One of the very best examples of a company that knows its audience inside and out is Apple. Its desktop and laptop computers can’t compete with Windows-based PCs in terms of sheer numbers sold, but that’s not a problem: the smart products Apple produces are where it really excels. And it excels again when it comes to targeting the people it wants to sell to.
Apple does this by marketing to lifestyles just as much, if not more, as it does to people. It’s a strategy that many companies employ effectively, but few do it as well as Apple. With the Apple Watch, for instance, the company initially positioned itself by marketing not just to a demographic, but to a personality type with a specific kind of lifestyle. The Type A persona who micro-manages their life down to the last detail, the person for whom efficiency is a watchword.
Now, with the Apple Watch a firmly established product with an ever-increasing range of functions, the company is branching out with its marketing. Apple is targeting a broader range of people, even partnering with Hermes to produce a high-end luxury version that retails for more than four times more than the basic watch.

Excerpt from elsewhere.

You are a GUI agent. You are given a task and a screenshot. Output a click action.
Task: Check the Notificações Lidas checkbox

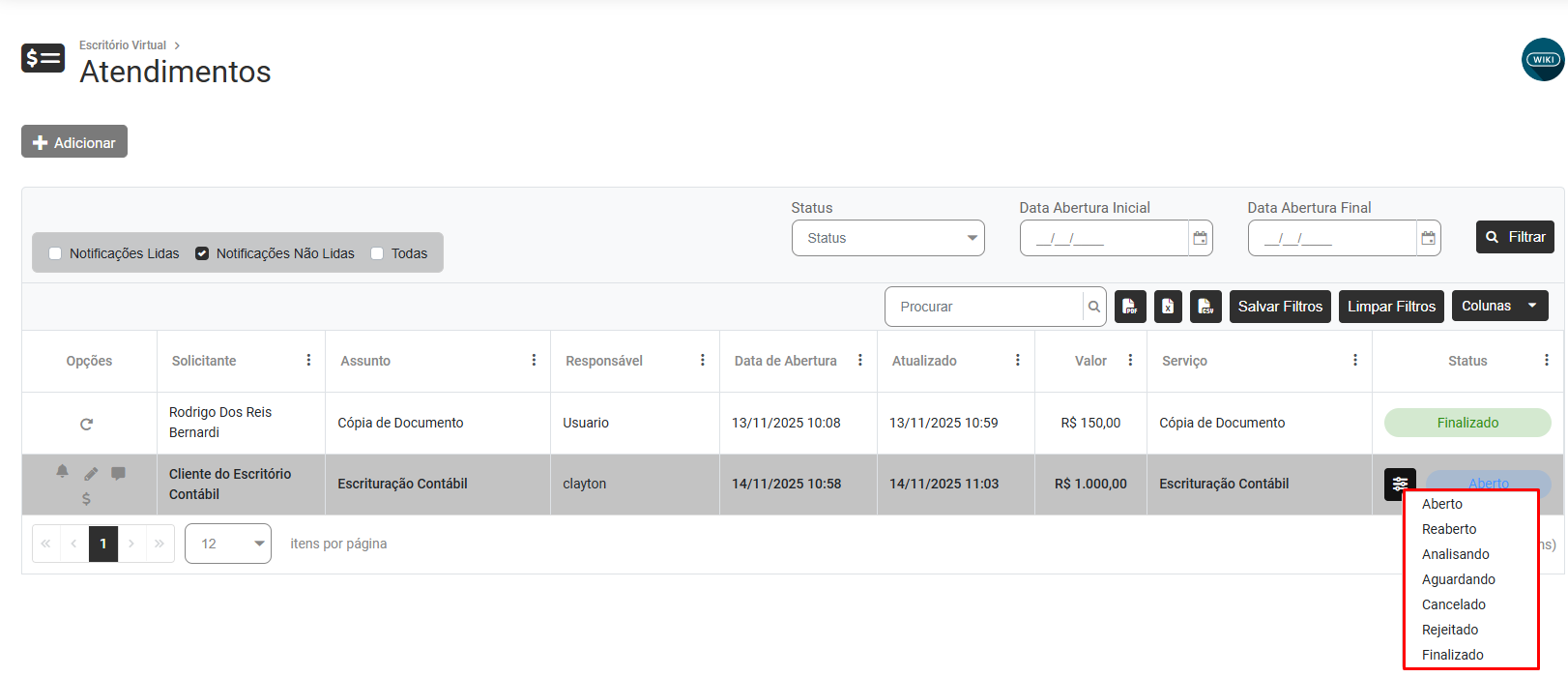point(55,253)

Develop personalised shopping and marketing experiences
You can create all the marketing messages in the world, but customers won’t engage with messages they don’t relate to. And the more they relate, the better the engagement factor. This is yet another reason why buyer personas are so useful, and is also the impetus behind the trend towards highly personalised marketing messages.
When it comes to personalised marketing, the obvious example is Amazon.com, where shoppers receive recommendations on what to buy, listen to, watch, or read based on their past purchase habits. Putting in the effort to develop a highly accurate algorithm is genius on Amazon’s part, simply because when shoppers visit the site for a specific purpose, they’re greeted with a personalised page full of items they’d genuinely enjoy owning. The result, of course, is that people typically end up making impulse purchases and spending more than they originally planned.
Online retailers definitely have a leg-up when it comes to personalised marketing, because they have so many opportunities to capture customer data. Another company that demonstrates this with effectiveness is cosmetics retailer Sephora, which has not only personalised the online shopping experience, but managed to do it across multiple channels. Customers can use the brand’s website or mobile app to virtually try on cosmetics before making a purchase. Plus they’ve developed an online community for further conversations.
This means Sephora can provide both a highly personalised shopping experience, even to online customers, but also allows the brand to provide similarly customised marketing emails.